From its inception, Microsoft Windows NT was designed to be a robust, portable operating system that would be maintainable, flexible, and secure over time. This paper describes the design decisions that were made during the initial planning of Windows NT; describes each of the design goals in priority order (as documented in the original design documentation, "NT OS/2 Subsystem Design Rationale," [June 1989]); and describes how these goals were met in the system architecture. Finally, the paper provides an example of a subsystem component specifically designed to meet the goals of robustness and maintainability over time.
When the Windows NT development team was formed in 1989, it had a clear mission: to design and build a personal computer operating system that would meet the current and future operating system needs of the PC platform. To meet this objective, the design team identified the following market requirements:
Based on market requirements and Microsoft's development strategy, the original Microsoft NT design team established a set of prioritized goals. Note that from the outset, the priority design objectives of Windows NT were robustness and extensibility:
With its primary goals in mind, the development team investigated several alternatives during the design phase.

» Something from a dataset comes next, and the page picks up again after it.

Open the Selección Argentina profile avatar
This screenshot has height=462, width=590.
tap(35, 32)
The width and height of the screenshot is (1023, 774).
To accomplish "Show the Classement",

The first design layered the POSIX API set over a slightly extended OS/2 API set. (Originally, the operating system was to have an OS/2-style user interface and was to provide the OS/2 API as its primary programming interface. However, due largely to the greater popularity of Microsoft Windows®, Microsoft refocused its strategy and developed the Microsoft Win32® API, a 32-bit programming interface for the development of next-generation applications.) As the design progressed, it became clear that it would result in a system that would not be robust, easily maintained, or extensible. A similar attempt during the development of OS/2 led to considerable change in the base system capabilities, which further strengthened the team's conclusion that this was a poor alternative.

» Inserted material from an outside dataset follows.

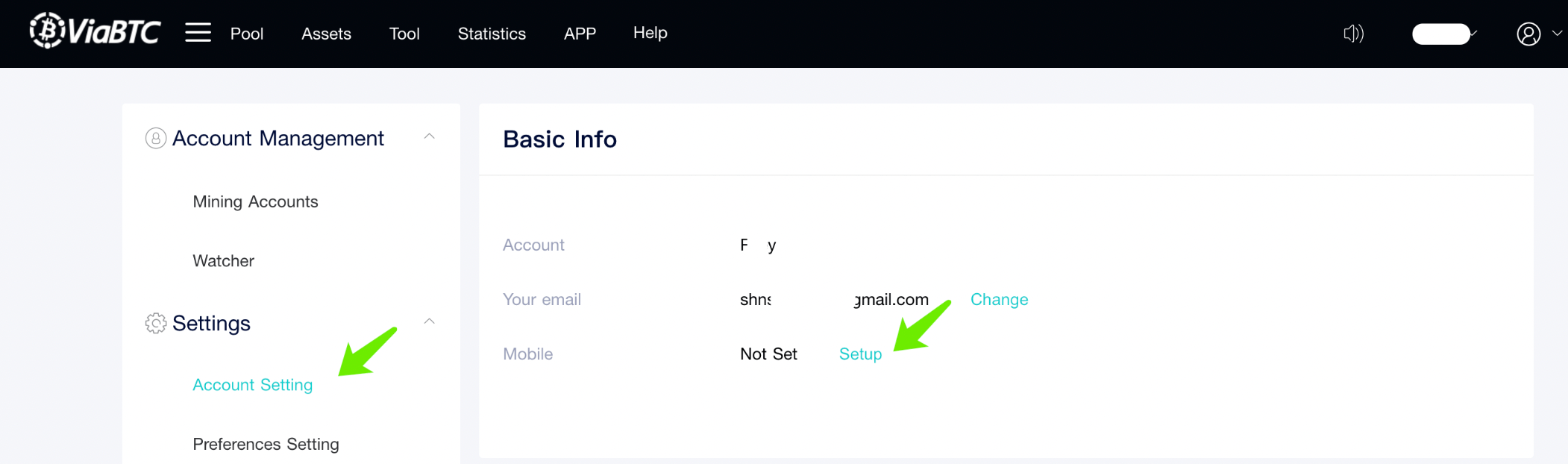
Task: Select Mining Accounts in the sidebar
Action: pos(255,201)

The next design implemented both OS/2 and POSIX API sets directly in the Windows NT executive. This was an improvement on the previous design, but the large number of oddly structured and tricky interfaces required by this design threatened the goals of extensibility and maintainability.
The third design implemented OS/2 and POSIX as protected subsystems outside the Windows NT executive. This type of client/server architecture had been successful in the academic community and at other research sites, largely because it decoupled the more volatile services from the operating-system kernel—thus preserving the integrity of the operating system while allowing system services to grow and change as necessary. After analysis and an extended mock up and test cycle, it became clear that this design would provide
the robustness, extensibility, maintainability, portability, and performance that the new operating system required.

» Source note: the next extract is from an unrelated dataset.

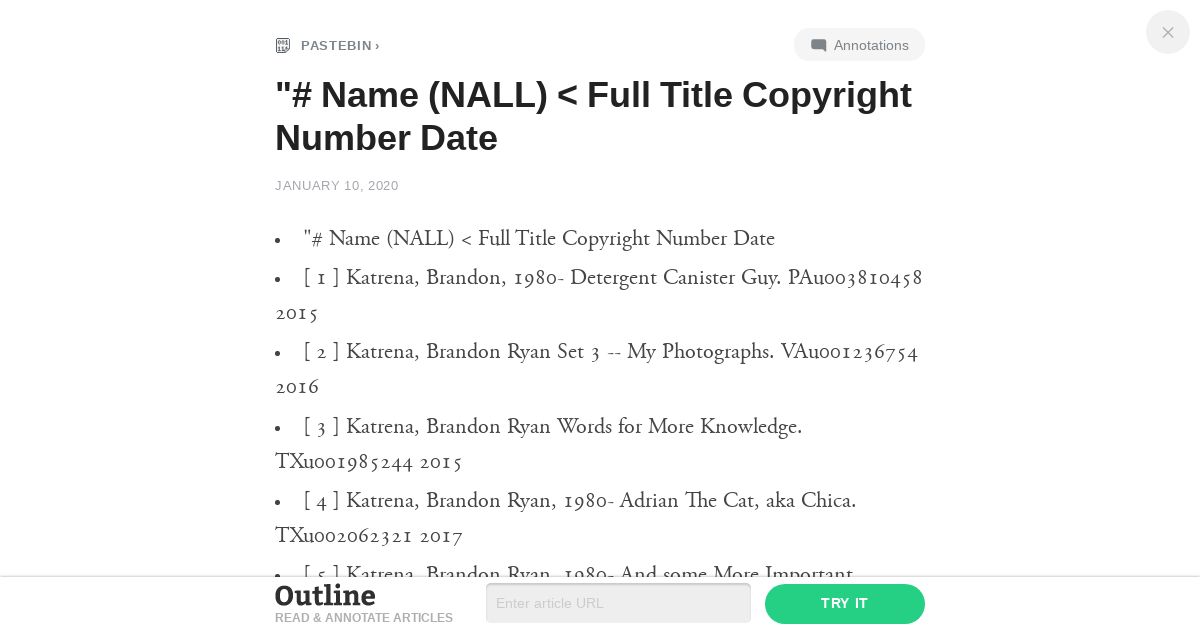Close the article with the X icon
Image resolution: width=1200 pixels, height=630 pixels.
[1168, 32]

The next section of this document provides an overview of Windows NT architecture, particularly as it relates to the crucial design goals of system robustness and maintainability over time.
The Windows NT system design consists of a highly functional executive, which runs in privileged processor (or kernel) mode and provides system services and internal processes, and a set of nonprivileged servers called protected subsystems, which run in nonprivileged (or user) mode outside of the executive. Note that the executive provides the only entry point into the system—there are no back door entry points that could compromise security or damage the system in any way.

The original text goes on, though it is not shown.